* [EXERCISE AIM] Reproduce every one of the records below verbatim, line by line, with no alteration.

■ ■ ■

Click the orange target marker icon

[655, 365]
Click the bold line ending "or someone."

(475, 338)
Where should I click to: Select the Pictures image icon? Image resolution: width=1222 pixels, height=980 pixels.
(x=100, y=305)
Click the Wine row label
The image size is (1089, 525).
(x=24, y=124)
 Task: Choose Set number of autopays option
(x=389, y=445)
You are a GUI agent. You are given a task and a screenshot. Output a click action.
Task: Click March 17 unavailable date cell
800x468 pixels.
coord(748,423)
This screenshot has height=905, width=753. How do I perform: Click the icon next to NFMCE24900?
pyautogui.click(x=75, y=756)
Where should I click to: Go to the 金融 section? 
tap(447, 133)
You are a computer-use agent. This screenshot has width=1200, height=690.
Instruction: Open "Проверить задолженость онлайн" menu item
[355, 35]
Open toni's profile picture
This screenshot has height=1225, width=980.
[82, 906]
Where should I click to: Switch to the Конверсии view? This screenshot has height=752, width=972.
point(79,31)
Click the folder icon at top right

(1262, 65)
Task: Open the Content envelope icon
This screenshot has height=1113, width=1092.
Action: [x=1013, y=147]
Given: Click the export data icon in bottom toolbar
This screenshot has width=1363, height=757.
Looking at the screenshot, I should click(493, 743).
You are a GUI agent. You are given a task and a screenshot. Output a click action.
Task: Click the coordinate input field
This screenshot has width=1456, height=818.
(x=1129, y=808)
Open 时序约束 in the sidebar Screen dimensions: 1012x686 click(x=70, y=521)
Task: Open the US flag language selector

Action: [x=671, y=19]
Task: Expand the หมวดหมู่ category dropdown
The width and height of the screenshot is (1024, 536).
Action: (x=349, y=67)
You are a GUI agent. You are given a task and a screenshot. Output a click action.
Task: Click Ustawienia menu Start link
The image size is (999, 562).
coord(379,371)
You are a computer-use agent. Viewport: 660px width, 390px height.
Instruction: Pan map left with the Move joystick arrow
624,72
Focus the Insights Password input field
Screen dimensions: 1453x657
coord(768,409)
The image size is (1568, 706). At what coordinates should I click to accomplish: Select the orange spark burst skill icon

■ ■ ■

* [FINISHED TASK]
Click the orange target marker icon

[655, 365]
Click the bold line ending "or someone."

(475, 338)
Where should I click to: Select the Pictures image icon? Image resolution: width=1222 pixels, height=980 pixels.
(x=100, y=305)
Click the Wine row label
The image size is (1089, 525).
(x=24, y=124)
 Task: Choose Set number of autopays option
(x=389, y=445)
You are a GUI agent. You are given a task and a screenshot. Output a click action.
Task: Click March 17 unavailable date cell
800x468 pixels.
coord(748,423)
This screenshot has height=905, width=753. How do I perform: Click the icon next to NFMCE24900?
pyautogui.click(x=75, y=756)
Where should I click to: Go to the 金融 section? 
tap(447, 133)
You are a computer-use agent. This screenshot has width=1200, height=690.
Instruction: Open "Проверить задолженость онлайн" menu item
[355, 35]
Open toni's profile picture
This screenshot has height=1225, width=980.
[82, 906]
Where should I click to: Switch to the Конверсии view? This screenshot has height=752, width=972.
point(79,31)
Click the folder icon at top right

(1262, 65)
Task: Open the Content envelope icon
This screenshot has height=1113, width=1092.
Action: [x=1013, y=147]
Given: Click the export data icon in bottom toolbar
This screenshot has width=1363, height=757.
Looking at the screenshot, I should click(493, 743).
You are a GUI agent. You are given a task and a screenshot. Output a click action.
Task: Click the coordinate input field
This screenshot has width=1456, height=818.
(x=1129, y=808)
Open 时序约束 in the sidebar Screen dimensions: 1012x686 click(x=70, y=521)
Task: Open the US flag language selector

Action: [x=671, y=19]
Task: Expand the หมวดหมู่ category dropdown
The width and height of the screenshot is (1024, 536).
Action: (x=349, y=67)
You are a GUI agent. You are given a task and a screenshot. Output a click action.
Task: Click Ustawienia menu Start link
The image size is (999, 562).
coord(379,371)
You are a computer-use agent. Viewport: 660px width, 390px height.
Instruction: Pan map left with the Move joystick arrow
624,72
Focus the Insights Password input field
Screen dimensions: 1453x657
coord(768,409)
The image size is (1568, 706). At what coordinates should I click to accomplish: Select the orange spark burst skill icon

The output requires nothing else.